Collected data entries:
*****

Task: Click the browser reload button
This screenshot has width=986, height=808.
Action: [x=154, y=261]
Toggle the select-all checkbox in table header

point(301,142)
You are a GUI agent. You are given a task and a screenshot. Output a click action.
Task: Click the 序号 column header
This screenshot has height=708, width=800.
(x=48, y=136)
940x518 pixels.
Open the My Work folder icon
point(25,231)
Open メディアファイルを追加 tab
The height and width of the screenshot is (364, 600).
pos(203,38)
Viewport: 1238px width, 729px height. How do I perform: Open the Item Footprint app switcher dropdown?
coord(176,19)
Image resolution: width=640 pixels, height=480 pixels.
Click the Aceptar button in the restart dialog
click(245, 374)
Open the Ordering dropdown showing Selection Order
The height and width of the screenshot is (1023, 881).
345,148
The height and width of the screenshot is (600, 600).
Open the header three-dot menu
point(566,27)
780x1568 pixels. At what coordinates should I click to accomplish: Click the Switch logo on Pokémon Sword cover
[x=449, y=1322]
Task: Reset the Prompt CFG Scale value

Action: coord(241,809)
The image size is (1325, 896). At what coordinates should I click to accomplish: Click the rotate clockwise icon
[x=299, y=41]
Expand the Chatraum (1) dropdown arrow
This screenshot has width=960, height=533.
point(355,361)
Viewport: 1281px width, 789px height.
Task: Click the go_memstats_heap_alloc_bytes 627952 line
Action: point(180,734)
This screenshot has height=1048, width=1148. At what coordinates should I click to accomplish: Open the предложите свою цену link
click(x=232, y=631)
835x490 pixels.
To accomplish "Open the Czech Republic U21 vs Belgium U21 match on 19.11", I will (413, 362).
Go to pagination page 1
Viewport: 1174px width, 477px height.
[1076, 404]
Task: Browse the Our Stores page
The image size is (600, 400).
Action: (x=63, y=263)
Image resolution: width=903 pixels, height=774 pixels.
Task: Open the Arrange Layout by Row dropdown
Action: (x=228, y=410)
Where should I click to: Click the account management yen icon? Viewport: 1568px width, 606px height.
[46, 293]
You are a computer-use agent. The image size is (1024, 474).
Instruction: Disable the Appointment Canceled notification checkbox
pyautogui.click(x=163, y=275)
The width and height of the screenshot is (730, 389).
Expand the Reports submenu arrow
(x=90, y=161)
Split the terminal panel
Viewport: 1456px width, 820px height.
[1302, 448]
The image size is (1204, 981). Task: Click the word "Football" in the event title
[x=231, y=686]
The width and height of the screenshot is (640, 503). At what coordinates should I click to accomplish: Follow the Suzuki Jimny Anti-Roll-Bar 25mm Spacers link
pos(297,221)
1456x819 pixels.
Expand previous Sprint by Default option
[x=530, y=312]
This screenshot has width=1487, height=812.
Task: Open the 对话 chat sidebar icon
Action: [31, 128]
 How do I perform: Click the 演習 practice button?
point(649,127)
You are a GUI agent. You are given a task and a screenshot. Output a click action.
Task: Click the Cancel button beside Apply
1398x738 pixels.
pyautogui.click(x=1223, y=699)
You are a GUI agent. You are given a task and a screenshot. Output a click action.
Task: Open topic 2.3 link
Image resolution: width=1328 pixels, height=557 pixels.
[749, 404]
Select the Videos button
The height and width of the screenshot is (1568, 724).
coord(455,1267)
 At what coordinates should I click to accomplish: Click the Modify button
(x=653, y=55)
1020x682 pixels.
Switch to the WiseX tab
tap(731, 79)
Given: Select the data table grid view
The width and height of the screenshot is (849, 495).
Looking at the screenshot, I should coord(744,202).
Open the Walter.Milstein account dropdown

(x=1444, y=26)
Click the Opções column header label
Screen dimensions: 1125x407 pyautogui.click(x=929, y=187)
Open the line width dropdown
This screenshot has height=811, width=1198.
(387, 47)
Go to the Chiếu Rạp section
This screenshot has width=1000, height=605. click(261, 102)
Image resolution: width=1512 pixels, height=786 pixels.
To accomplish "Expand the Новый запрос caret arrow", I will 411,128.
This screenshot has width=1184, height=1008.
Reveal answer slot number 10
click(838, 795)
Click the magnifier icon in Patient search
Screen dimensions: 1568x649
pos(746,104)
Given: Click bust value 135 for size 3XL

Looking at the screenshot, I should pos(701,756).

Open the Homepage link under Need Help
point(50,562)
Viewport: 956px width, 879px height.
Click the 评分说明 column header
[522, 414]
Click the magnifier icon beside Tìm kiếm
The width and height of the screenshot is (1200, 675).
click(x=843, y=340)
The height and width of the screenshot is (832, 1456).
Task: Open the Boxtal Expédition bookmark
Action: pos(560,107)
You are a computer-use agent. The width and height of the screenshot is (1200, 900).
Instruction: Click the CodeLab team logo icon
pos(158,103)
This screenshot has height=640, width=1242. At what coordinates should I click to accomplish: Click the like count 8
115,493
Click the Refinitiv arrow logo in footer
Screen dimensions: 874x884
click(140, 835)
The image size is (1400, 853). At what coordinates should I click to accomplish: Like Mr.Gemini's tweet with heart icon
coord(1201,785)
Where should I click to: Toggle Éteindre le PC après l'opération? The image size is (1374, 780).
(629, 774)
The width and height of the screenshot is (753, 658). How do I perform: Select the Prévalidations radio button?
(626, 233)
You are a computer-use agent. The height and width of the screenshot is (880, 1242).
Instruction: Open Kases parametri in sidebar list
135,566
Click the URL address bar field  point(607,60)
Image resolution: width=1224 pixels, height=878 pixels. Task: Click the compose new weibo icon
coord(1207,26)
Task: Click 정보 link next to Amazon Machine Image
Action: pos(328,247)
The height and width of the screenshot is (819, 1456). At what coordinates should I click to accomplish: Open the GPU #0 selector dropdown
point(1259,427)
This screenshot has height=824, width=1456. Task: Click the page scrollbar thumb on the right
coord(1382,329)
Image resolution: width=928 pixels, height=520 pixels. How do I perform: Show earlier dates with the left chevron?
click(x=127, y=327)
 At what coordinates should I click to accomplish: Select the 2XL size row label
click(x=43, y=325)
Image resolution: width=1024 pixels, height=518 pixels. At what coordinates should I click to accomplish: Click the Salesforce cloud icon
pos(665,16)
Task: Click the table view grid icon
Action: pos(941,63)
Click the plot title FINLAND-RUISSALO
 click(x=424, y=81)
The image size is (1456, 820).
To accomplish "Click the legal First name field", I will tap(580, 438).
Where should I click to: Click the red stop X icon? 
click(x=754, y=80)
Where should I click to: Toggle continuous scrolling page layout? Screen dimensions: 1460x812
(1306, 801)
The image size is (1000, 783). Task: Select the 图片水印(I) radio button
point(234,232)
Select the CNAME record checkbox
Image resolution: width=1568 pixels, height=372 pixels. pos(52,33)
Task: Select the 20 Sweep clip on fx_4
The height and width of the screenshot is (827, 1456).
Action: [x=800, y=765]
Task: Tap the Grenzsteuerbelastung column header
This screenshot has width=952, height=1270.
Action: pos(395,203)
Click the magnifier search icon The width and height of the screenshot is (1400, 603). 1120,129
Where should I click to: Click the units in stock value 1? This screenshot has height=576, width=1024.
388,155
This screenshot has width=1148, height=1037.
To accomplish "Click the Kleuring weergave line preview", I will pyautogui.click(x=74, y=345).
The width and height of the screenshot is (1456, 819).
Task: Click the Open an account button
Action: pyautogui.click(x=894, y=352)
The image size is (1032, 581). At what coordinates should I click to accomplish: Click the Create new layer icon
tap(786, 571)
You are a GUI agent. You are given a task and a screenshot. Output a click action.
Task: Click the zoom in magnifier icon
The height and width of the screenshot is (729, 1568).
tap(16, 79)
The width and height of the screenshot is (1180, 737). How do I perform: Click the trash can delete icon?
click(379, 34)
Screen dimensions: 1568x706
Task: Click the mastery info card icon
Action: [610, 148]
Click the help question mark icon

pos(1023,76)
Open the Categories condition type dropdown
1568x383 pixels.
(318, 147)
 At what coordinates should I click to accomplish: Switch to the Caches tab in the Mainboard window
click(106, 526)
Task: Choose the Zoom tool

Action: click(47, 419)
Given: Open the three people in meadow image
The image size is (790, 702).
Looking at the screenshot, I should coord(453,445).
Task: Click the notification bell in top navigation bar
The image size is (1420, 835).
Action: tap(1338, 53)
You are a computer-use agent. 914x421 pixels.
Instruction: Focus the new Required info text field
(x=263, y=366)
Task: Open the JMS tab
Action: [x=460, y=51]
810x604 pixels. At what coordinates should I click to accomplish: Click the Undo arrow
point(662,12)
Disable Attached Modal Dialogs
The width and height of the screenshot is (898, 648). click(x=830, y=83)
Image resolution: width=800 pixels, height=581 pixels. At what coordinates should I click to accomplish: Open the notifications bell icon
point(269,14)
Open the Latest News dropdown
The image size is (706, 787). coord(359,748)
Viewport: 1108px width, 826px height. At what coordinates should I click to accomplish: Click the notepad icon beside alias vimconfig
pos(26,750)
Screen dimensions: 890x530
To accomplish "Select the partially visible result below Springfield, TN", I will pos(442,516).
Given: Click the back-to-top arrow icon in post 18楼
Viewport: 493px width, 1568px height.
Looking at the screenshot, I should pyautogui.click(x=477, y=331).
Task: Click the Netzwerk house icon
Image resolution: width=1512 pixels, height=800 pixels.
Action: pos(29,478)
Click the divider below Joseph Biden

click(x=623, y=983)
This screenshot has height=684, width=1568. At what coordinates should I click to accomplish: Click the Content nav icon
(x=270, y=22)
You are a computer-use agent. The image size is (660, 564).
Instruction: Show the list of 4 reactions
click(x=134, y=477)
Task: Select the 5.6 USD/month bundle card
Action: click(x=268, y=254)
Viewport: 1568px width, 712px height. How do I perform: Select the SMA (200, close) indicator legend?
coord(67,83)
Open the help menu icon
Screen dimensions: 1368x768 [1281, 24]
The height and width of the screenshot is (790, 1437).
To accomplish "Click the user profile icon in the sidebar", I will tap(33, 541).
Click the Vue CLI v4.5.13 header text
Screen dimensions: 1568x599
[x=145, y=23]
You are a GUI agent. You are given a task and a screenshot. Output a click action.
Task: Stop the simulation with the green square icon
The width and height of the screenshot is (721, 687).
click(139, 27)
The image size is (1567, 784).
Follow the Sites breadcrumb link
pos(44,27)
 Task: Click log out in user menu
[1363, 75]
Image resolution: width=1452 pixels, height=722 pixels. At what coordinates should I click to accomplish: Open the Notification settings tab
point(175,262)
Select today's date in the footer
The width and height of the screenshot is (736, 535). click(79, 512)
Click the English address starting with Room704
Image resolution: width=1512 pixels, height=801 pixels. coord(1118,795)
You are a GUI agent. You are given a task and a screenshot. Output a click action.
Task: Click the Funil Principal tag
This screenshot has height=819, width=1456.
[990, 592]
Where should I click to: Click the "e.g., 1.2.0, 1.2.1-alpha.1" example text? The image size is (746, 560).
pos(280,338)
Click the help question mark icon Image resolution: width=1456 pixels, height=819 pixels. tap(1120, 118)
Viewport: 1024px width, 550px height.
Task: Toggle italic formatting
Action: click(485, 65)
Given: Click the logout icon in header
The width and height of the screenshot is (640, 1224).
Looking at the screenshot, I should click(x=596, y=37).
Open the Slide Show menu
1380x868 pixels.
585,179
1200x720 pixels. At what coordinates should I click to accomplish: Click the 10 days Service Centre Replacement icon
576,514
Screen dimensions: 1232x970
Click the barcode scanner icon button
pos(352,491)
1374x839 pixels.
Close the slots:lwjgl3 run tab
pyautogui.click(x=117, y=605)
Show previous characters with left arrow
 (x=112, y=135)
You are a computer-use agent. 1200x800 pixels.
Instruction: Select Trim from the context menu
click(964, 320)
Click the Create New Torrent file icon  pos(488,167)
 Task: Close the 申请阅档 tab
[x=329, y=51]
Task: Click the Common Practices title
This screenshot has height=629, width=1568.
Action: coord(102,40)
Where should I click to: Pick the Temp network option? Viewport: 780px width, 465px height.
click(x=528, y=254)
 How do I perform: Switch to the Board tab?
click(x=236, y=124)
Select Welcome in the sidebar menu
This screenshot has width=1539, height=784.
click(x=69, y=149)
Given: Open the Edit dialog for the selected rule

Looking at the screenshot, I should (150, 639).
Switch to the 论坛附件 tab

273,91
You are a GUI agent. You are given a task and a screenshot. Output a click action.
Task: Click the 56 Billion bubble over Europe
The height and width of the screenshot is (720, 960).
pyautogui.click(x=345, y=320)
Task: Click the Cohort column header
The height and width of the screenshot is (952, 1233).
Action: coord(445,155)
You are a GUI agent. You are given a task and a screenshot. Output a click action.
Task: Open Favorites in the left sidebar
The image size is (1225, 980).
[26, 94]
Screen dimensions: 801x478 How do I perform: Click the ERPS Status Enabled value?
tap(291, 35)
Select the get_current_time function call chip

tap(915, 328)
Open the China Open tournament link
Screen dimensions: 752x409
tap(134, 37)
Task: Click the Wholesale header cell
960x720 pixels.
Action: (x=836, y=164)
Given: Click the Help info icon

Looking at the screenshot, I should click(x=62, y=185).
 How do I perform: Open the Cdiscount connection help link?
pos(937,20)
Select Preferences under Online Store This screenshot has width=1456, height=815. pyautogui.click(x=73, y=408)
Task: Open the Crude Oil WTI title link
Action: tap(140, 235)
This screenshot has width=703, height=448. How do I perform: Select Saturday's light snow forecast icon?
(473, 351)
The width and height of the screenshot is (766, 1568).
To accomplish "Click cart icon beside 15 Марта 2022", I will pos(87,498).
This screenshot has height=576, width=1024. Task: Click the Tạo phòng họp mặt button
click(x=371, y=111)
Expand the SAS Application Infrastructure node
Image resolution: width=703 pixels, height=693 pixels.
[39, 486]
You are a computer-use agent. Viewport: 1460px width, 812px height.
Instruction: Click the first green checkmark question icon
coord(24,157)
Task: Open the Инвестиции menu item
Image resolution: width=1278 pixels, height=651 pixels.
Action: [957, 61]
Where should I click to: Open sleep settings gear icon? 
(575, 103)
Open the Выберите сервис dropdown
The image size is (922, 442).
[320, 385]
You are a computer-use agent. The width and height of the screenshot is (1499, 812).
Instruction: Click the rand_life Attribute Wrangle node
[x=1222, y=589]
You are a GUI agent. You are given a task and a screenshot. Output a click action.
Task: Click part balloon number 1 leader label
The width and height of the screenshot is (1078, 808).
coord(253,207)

*****

[What the task asks]
Locate every line of the entries above that contains the string "info", with case counting, and copy each of those lines.

[Expected answer]
Task: Click the mastery info card icon
Instruction: Focus the new Required info text field
Given: Click the Help info icon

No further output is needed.